> [What the task requires] Tally the lines of the listing below in which the string "This" occurs, and give the tally alone.
┌────────
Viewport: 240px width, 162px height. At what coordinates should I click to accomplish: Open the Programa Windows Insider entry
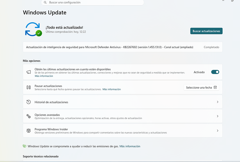tap(122, 131)
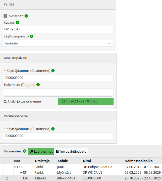Click the Luo avaimet button
Screen dimensions: 162x181
point(41,151)
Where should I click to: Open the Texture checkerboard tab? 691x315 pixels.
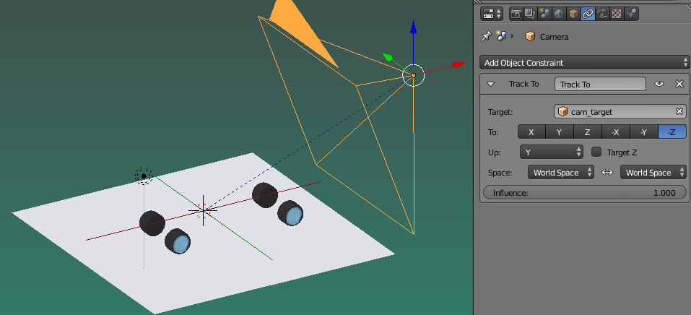(617, 13)
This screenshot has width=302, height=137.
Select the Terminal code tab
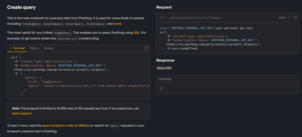(17, 48)
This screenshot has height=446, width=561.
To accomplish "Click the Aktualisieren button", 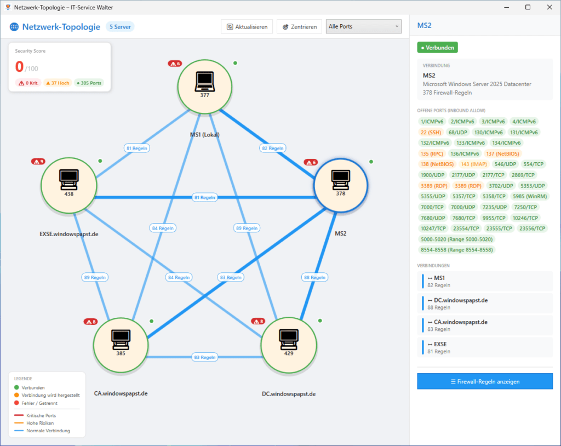I will pos(247,26).
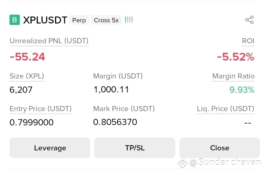Tap the green B buy-side badge
Image resolution: width=264 pixels, height=172 pixels.
point(15,20)
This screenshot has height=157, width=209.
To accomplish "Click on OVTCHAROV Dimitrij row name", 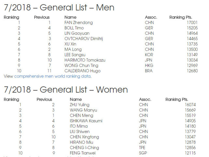I will click(83, 39).
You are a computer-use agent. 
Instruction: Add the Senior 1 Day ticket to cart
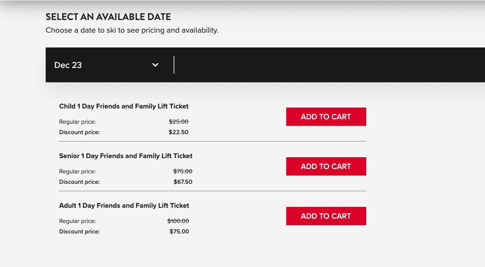tap(326, 166)
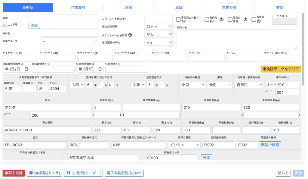308x179 pixels.
Task: Enable 車両貸出一覧に表示 checkbox
Action: point(178,20)
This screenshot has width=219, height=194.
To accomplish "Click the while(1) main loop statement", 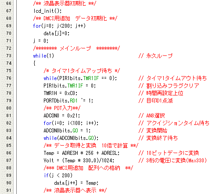I will point(43,56).
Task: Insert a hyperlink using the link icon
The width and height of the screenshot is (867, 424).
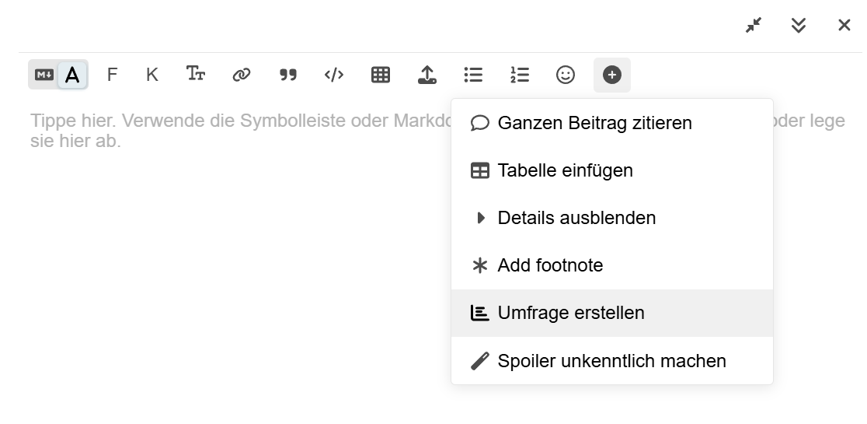Action: coord(242,75)
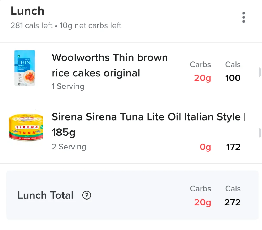The image size is (262, 230).
Task: Tap the rice cakes 20g carbs value
Action: pyautogui.click(x=202, y=78)
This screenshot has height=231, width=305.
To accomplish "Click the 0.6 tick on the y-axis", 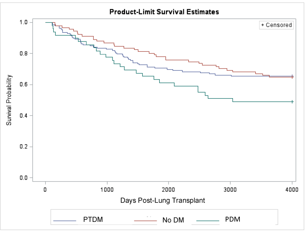I will 23,84.
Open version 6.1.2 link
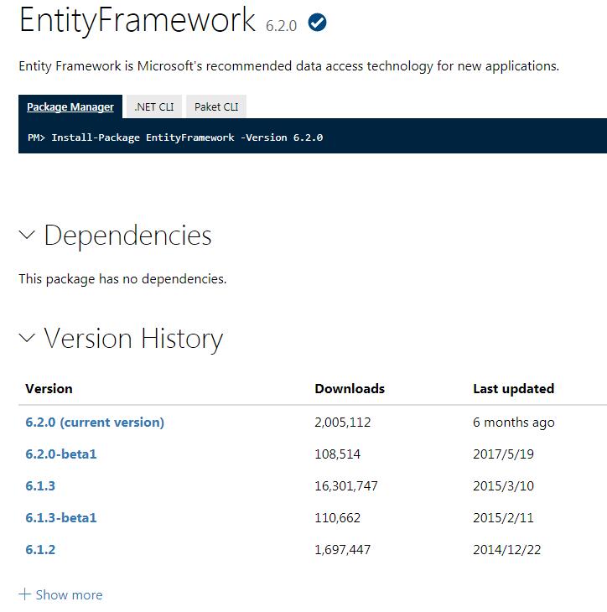Screen dimensions: 607x612 pyautogui.click(x=40, y=550)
└────────
> [The completed task] 5